Sustituye "plantas" por "especies vegetales" y copia el fragmento del texto sobre la aclimatación que comienza en las palabras "La aclimatación afecta" y termina después de "una adaptación gradual.".

### Texto proporcionado
○ ○ ○ ○ ○ ○ ○

Aclimatación

Aclimatación

El término aclimatación se refiere al proceso por el cual los organismos vivos, mediante modificaciones morfológicas y funcionales, se aclimatan y se reproducen en un clima diferente al de origen.
En general, la aclimatación es, por tanto, una forma de adaptación que realiza un organismo en respuesta a cambios en el medio (variaciones estacionales, condiciones climáticas variadas, como la altitud y la temperatura).
La aclimatación afecta tanto a muchas plantas como a animales que pueden aclimatarse incluso a variaciones ambientales significativas, especialmente si no son drásticas y, por lo tanto, permiten una adaptación gradual.
Este proceso puede afectar a muchos animales que tienen ciclos de aclimatación que siguen las estaciones; por ejemplo con la adaptación del color o grosor del pelaje o con el grosor de las capas de grasa subcutánea.
La aclimatación también afecta a la especie humana. Este proceso se vuelve especialmente importante en los casos en que nuestra especie se ve obligada a vivir durante algunos períodos en entornos críticos como la alta montaña o latitudes muy altas.

○ ○ ○ ○ ○ ○ ○

### Extractos de datos
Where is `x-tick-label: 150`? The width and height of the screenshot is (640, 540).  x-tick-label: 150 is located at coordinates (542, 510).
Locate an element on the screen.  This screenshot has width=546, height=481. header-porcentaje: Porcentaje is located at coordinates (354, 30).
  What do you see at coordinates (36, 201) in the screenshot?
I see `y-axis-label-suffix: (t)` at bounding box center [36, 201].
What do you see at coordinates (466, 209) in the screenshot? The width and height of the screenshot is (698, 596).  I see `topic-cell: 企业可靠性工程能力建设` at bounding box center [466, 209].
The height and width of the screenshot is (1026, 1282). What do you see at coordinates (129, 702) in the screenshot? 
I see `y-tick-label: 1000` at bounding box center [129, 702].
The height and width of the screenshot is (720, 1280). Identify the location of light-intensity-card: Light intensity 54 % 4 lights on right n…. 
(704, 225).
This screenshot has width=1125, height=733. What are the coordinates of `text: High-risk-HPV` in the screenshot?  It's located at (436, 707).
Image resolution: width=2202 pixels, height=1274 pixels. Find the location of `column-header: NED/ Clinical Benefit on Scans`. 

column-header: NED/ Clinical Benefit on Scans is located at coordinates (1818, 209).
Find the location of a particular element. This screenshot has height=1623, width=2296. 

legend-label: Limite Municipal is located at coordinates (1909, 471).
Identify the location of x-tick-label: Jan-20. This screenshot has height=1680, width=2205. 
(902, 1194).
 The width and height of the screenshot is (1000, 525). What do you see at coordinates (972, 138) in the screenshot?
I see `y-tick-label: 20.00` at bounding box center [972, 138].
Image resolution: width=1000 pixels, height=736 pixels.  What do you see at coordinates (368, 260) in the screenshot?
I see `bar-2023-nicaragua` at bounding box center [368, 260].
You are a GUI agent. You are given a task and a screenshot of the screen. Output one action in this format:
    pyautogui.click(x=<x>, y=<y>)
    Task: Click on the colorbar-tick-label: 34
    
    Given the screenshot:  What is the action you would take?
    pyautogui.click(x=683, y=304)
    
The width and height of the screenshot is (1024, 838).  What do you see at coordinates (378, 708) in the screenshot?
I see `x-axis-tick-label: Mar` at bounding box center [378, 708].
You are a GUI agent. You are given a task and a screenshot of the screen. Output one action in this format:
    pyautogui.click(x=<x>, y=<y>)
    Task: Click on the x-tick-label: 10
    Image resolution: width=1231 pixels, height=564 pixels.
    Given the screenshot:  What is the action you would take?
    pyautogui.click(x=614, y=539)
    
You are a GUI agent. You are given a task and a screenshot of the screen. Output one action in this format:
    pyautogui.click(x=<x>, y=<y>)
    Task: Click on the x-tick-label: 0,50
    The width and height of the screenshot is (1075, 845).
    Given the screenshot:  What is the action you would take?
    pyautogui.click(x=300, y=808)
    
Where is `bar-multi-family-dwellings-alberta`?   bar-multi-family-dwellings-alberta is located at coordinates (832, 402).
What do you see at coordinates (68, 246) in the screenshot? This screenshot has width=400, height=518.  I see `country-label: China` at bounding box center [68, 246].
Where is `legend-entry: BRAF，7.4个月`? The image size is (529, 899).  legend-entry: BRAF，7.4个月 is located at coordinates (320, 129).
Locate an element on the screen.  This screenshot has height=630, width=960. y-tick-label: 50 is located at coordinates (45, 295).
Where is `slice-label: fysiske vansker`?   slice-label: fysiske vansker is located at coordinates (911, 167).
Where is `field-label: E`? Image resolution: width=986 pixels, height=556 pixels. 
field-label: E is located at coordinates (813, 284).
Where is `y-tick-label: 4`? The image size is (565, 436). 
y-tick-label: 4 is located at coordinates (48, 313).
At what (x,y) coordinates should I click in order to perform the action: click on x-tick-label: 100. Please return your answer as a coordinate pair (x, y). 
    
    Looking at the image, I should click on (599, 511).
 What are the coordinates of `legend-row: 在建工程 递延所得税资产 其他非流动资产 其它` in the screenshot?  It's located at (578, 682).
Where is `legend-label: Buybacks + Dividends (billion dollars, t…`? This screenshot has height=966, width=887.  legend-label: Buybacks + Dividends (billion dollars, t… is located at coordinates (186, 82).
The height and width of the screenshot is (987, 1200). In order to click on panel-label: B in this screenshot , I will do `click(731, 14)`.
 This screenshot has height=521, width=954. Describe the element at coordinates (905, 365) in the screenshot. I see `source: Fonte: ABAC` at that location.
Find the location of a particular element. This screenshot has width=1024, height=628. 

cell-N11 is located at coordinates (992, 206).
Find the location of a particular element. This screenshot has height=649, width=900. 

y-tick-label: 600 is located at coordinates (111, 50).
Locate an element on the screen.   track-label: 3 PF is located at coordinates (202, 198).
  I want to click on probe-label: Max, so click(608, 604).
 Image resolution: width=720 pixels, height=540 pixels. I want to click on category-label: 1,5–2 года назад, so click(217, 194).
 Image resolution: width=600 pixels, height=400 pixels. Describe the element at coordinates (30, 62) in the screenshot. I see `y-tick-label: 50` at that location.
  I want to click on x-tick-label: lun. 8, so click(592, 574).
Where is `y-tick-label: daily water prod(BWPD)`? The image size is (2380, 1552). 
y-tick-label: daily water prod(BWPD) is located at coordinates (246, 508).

○ ○ ○ ○ ○ ○ ○

### Respuesta
La aclimatación afecta tanto a muchas especies vegetales como a animales que pueden aclimatarse incluso a variaciones ambientales significativas, especialmente si no son drásticas y, por lo tanto, permiten una adaptación gradual.